┌──

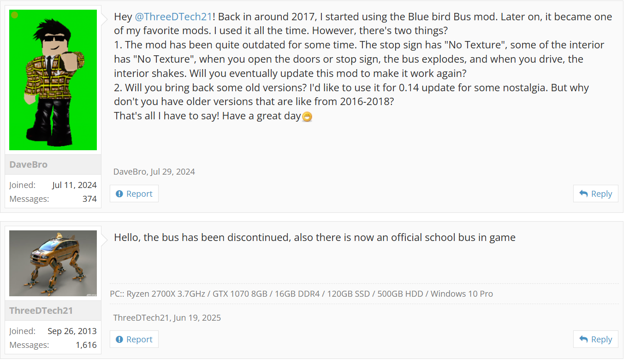This screenshot has height=364, width=629.
Task: Open DaveBro's username in the profile box
Action: [29, 164]
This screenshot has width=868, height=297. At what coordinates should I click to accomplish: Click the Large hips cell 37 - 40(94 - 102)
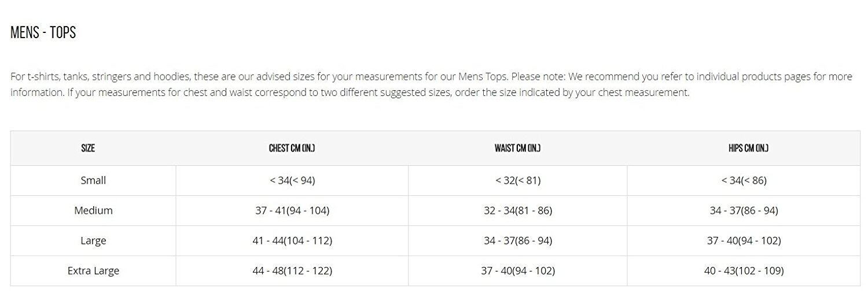click(744, 240)
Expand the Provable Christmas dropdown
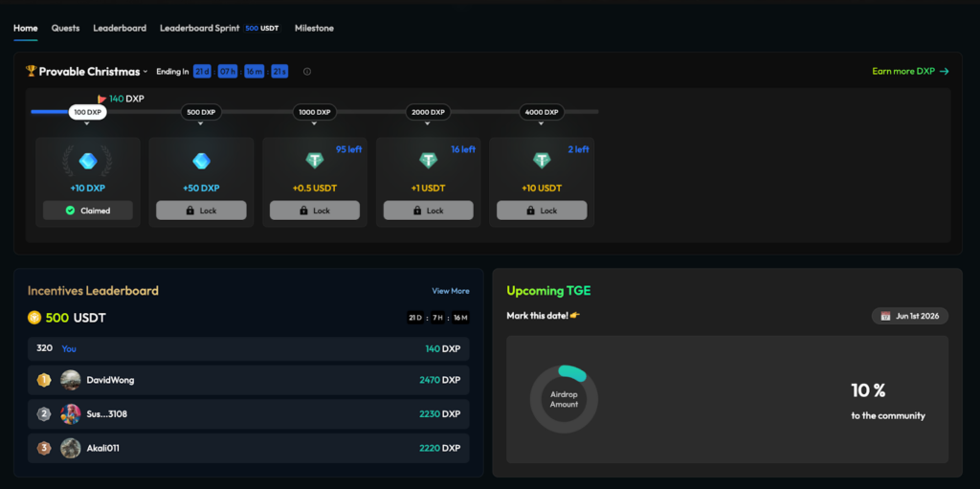 pyautogui.click(x=145, y=72)
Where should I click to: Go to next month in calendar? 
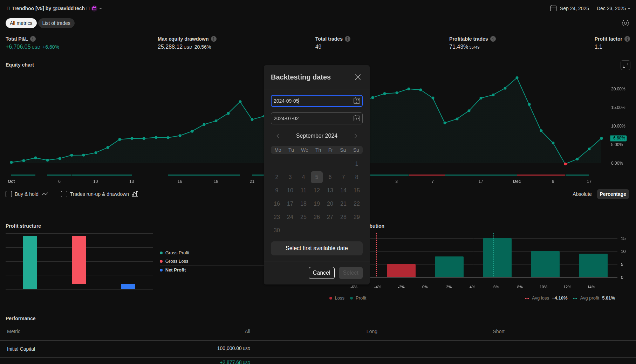355,136
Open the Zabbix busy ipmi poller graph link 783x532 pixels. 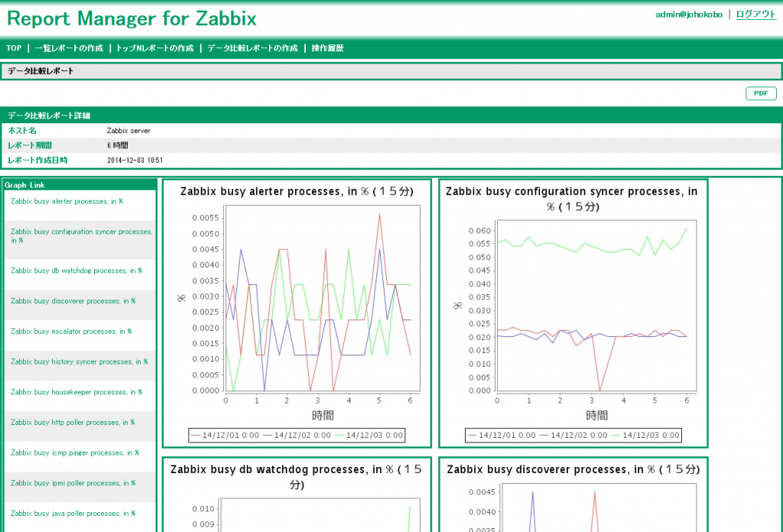coord(70,483)

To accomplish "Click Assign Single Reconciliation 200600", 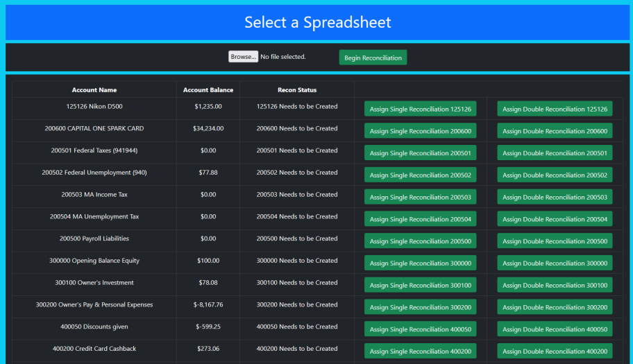I will pyautogui.click(x=420, y=131).
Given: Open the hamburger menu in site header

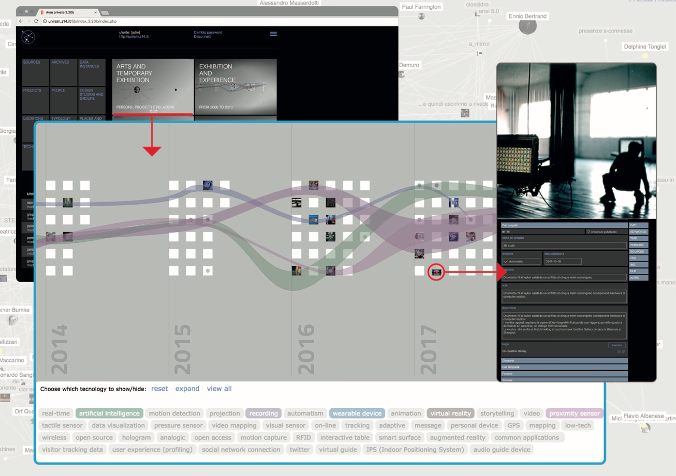Looking at the screenshot, I should (x=273, y=34).
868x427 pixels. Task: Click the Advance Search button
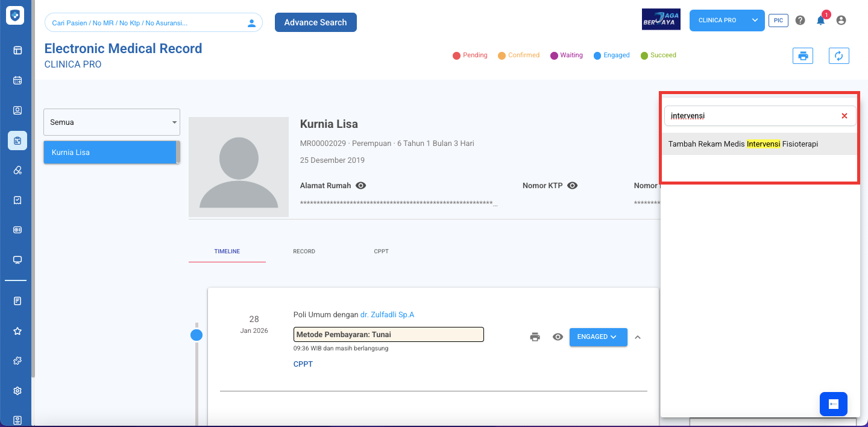[315, 22]
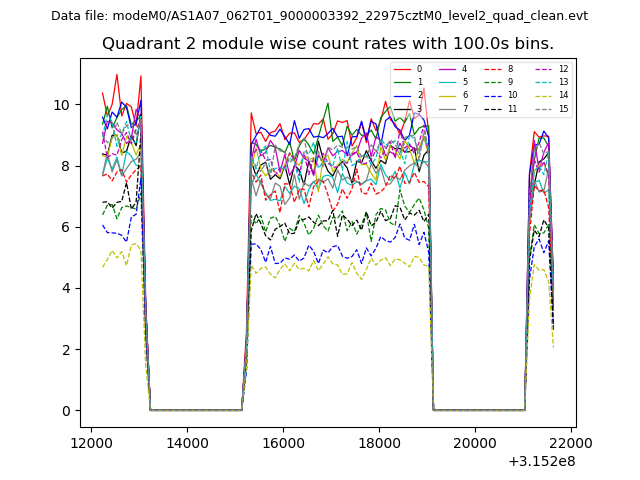Click the cyan legend line for module 5

446,82
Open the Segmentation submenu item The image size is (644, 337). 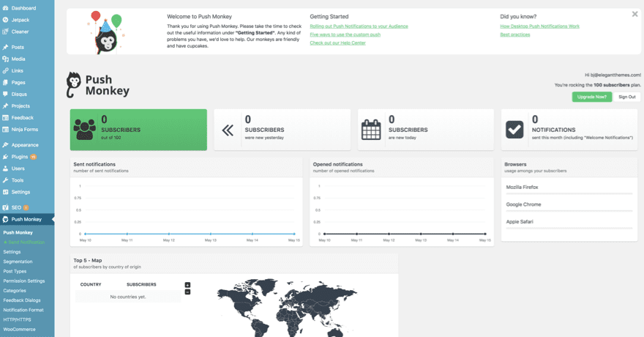(x=18, y=262)
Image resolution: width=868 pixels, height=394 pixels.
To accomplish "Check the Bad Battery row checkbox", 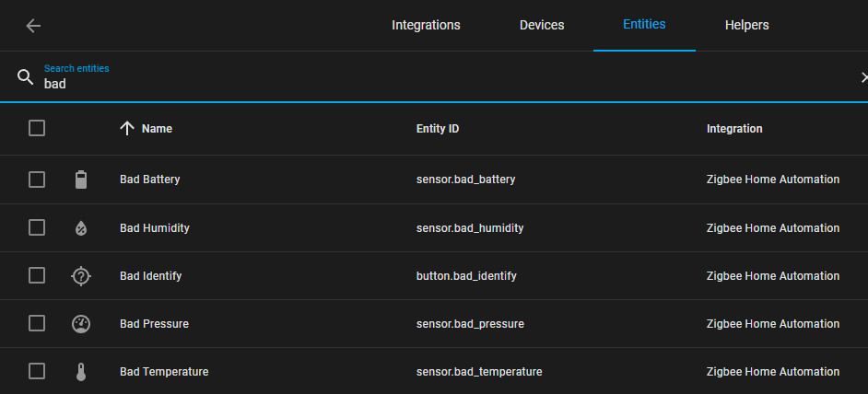I will coord(37,180).
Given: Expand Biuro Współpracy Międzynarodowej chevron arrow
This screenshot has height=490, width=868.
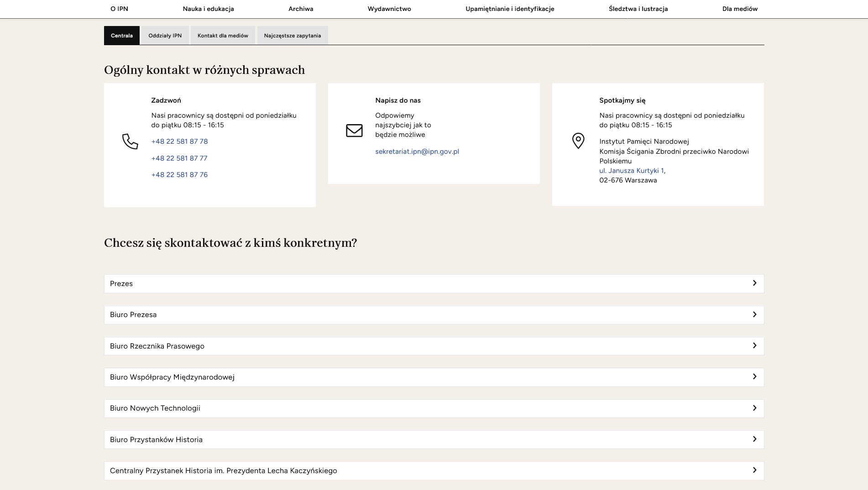Looking at the screenshot, I should [754, 377].
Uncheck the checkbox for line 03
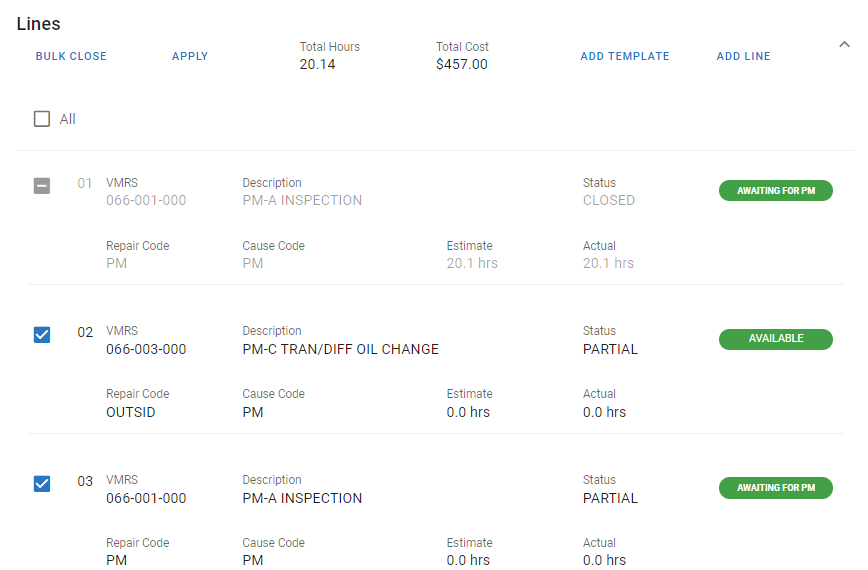Viewport: 868px width, 570px height. (x=42, y=483)
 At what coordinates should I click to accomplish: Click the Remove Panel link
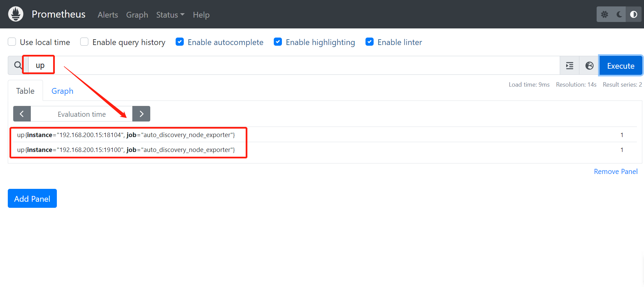click(616, 172)
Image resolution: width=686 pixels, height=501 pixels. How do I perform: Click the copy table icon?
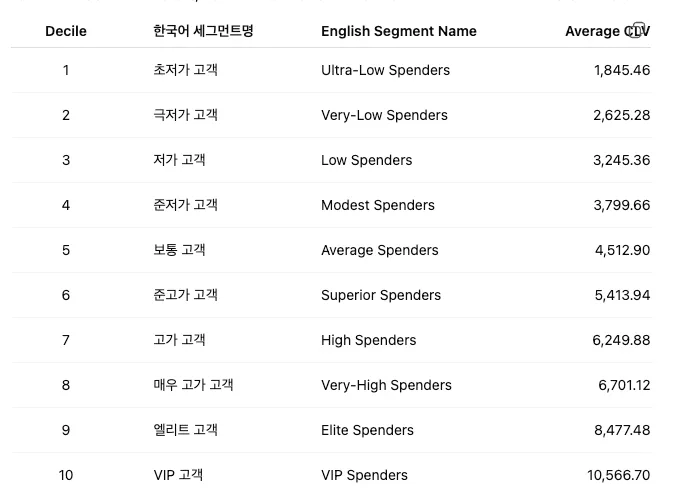point(638,30)
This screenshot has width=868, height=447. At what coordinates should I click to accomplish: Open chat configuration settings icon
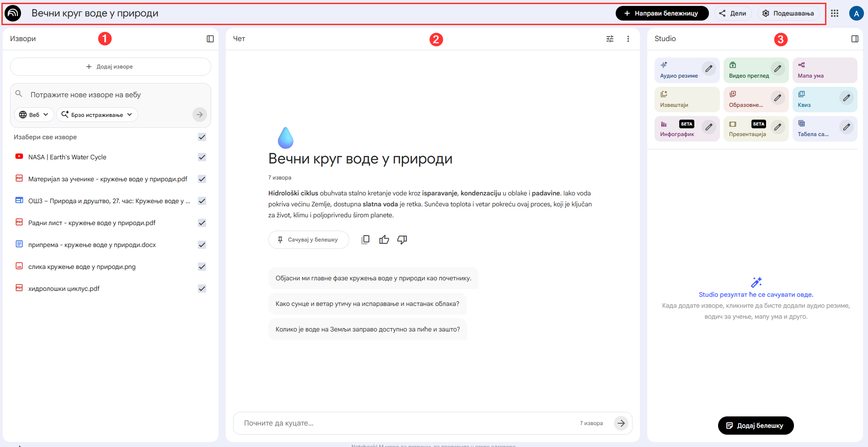(x=610, y=39)
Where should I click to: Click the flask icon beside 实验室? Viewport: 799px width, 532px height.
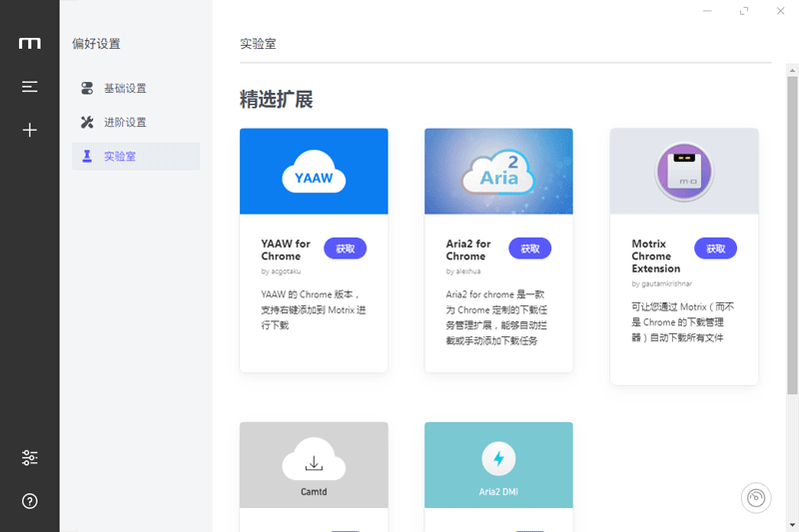click(x=87, y=156)
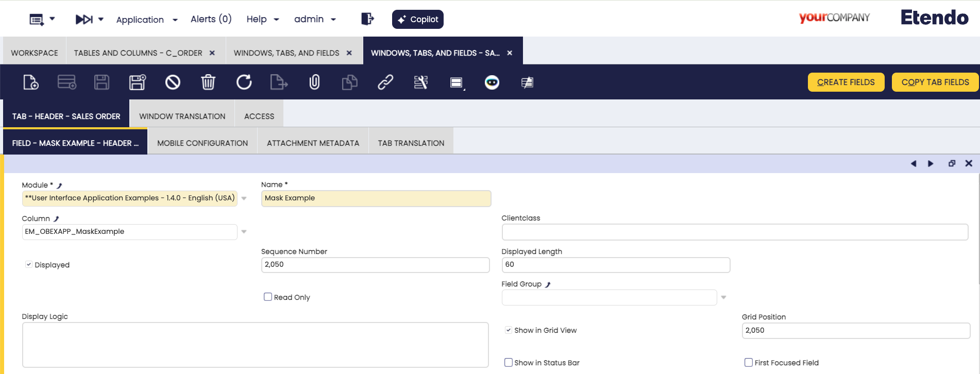Screen dimensions: 980x374
Task: Expand the Module dropdown arrow
Action: pos(244,198)
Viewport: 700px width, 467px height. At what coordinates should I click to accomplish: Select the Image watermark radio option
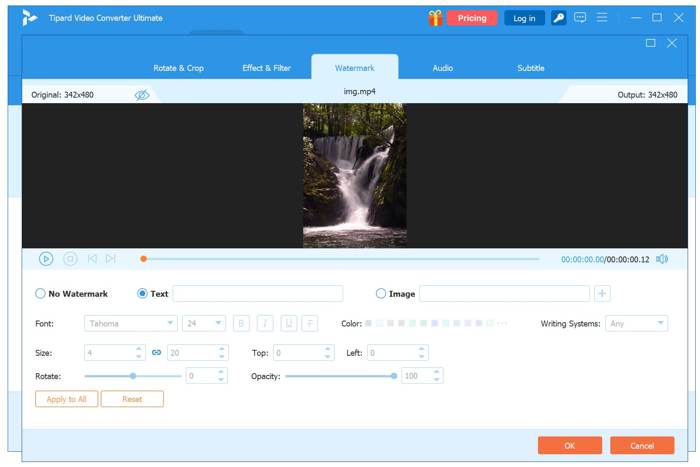[x=381, y=294]
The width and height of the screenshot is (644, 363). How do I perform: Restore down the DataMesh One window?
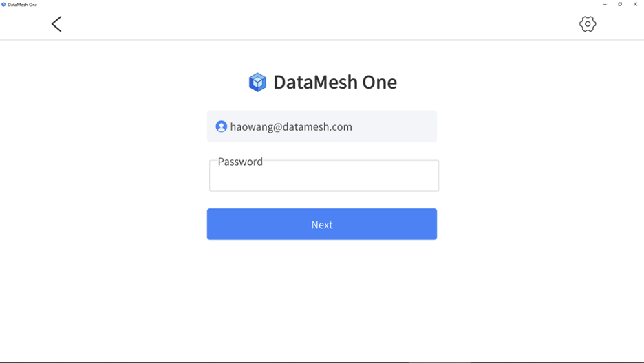tap(620, 5)
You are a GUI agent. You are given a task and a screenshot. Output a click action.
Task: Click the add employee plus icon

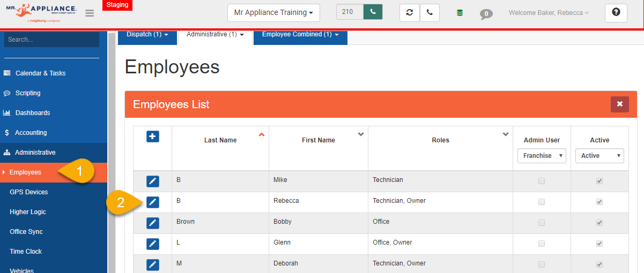152,137
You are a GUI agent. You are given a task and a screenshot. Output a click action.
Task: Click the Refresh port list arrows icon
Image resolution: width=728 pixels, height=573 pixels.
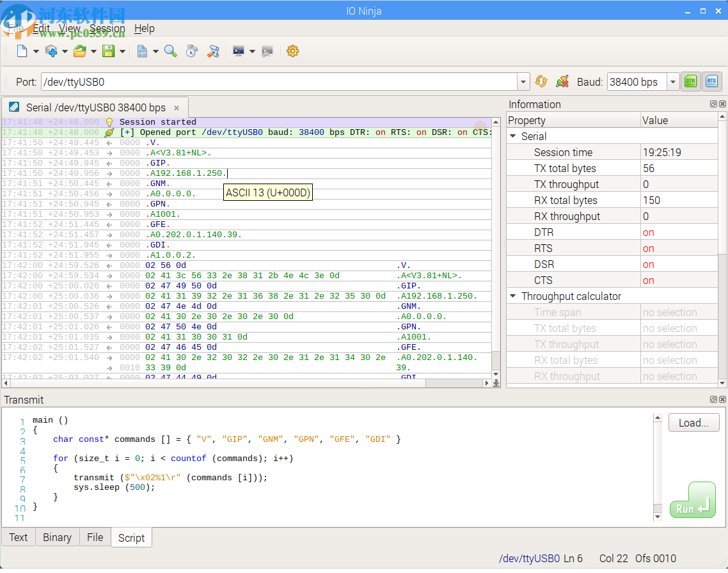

└──

■ **WHAT THE TASK ASKS**: Please copy out the records again, starting with the line that contains "The width and" and going on through the end of the records, with the requests included, and add 46 to every coordinate in the answers. Leave the pictures out.

■ **RESPONSE**:
The width and height of the screenshot is (644, 363). How do I perform: Restore down the DataMesh One window?
tap(666, 51)
You are a GUI agent. You are given a task and a screenshot. Output a click action.
Task: Click the add employee plus icon

198,183
You are a GUI agent. You are given a task and a screenshot. Output a click action.
Task: Click the Refresh port list arrows icon
Image resolution: width=728 pixels, height=573 pixels.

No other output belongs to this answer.